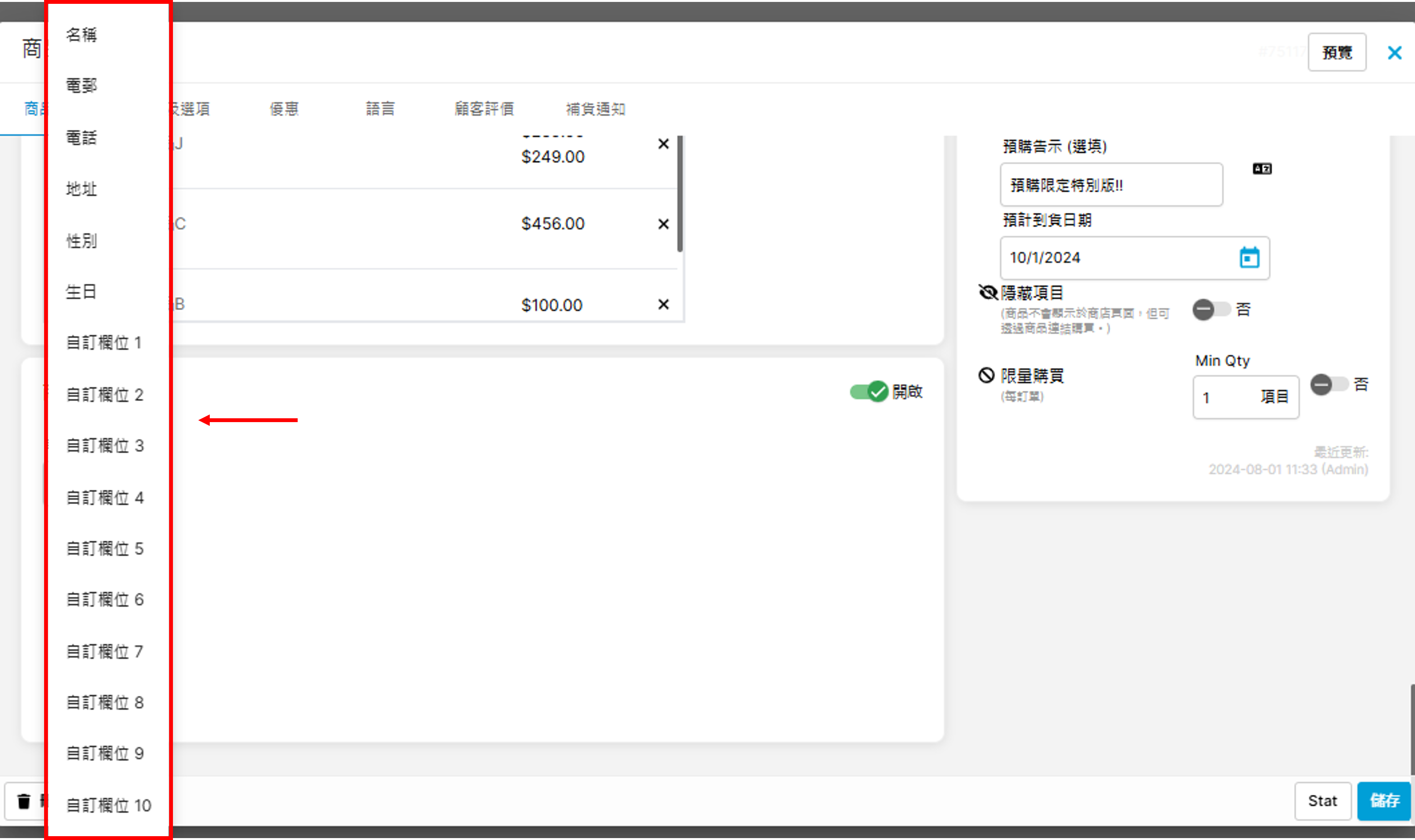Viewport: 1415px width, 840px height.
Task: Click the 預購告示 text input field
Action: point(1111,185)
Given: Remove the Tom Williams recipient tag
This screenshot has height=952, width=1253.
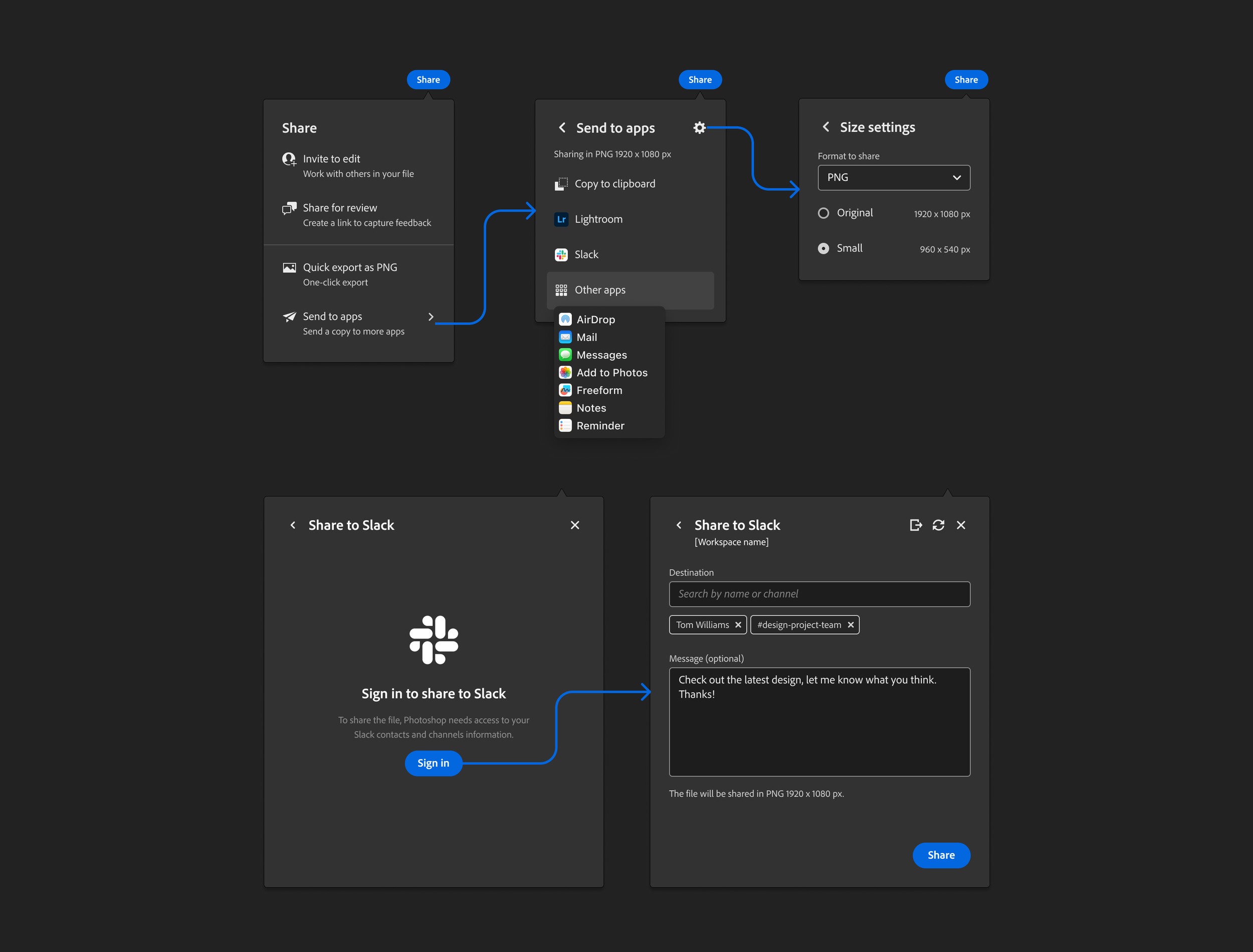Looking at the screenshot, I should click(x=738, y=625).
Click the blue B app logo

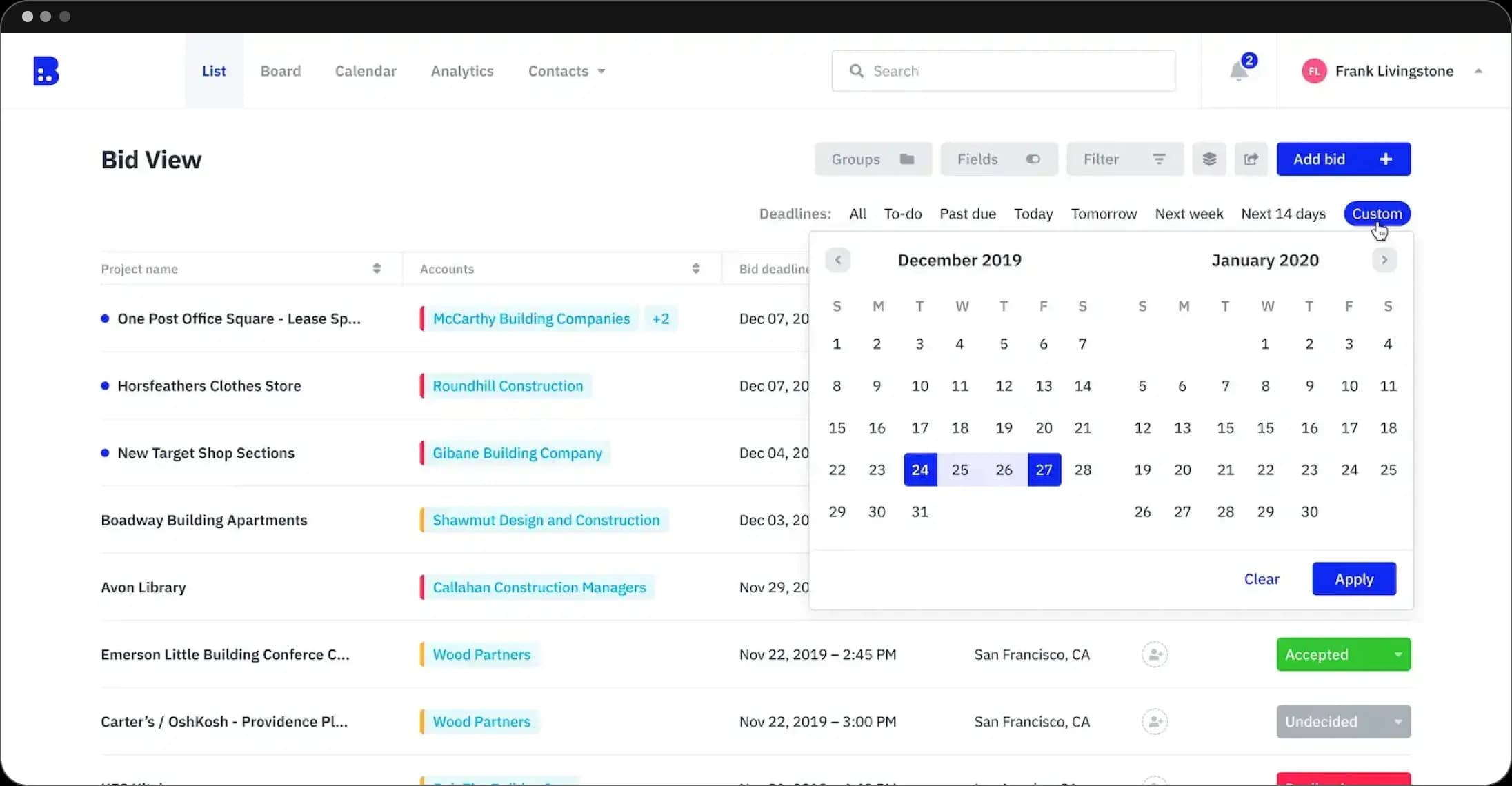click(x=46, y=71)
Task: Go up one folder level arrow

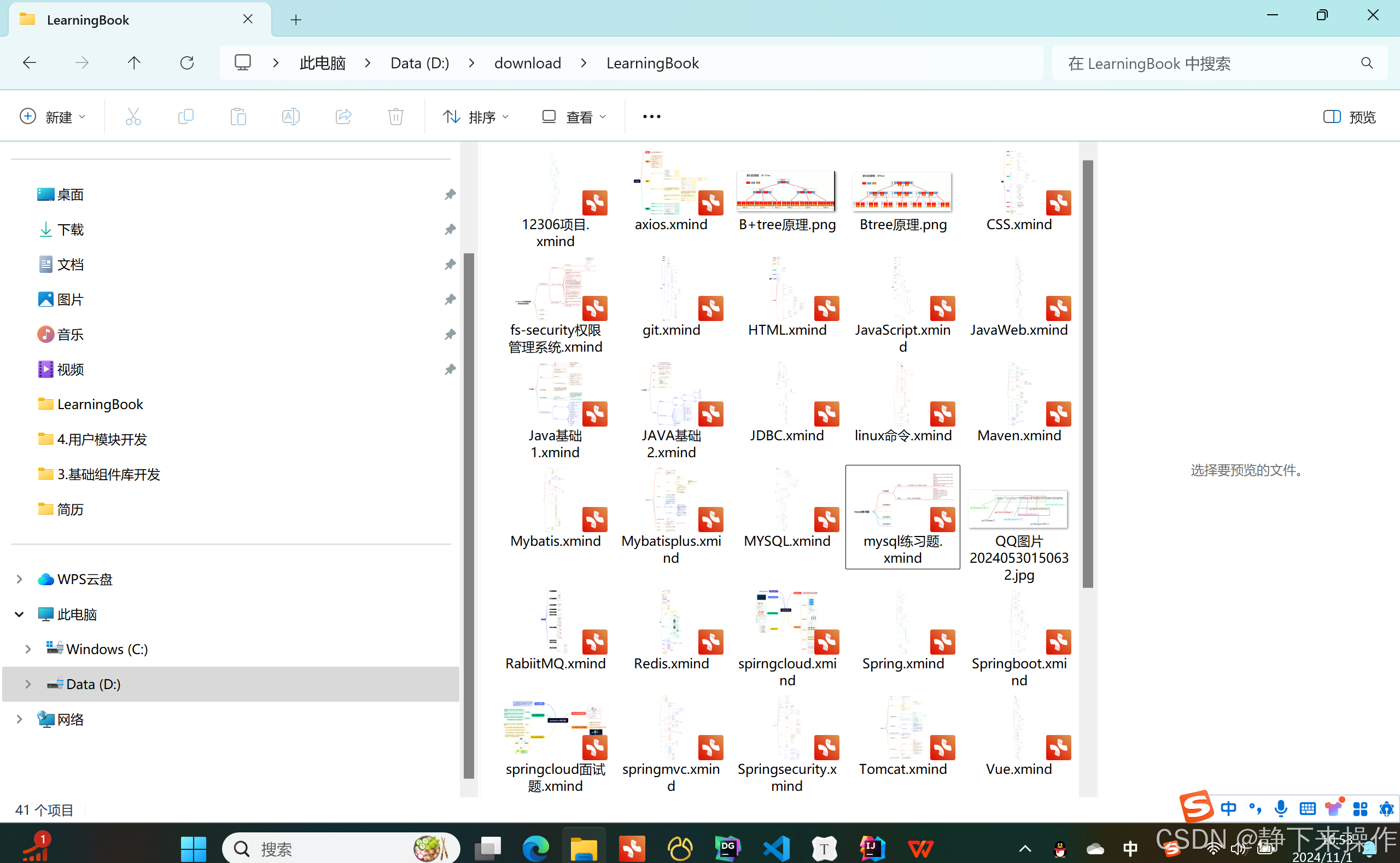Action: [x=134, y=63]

##########

* TASK ITEM
Please copy the data above word for word, but only from the line that contains "Click the blue B app logo" through the final line, both included, and without the pictures.

* RESPONSE FOR THIS EXERCISE
Click the blue B app logo

click(x=46, y=71)
Task: Go up one folder level arrow

Action: [x=134, y=63]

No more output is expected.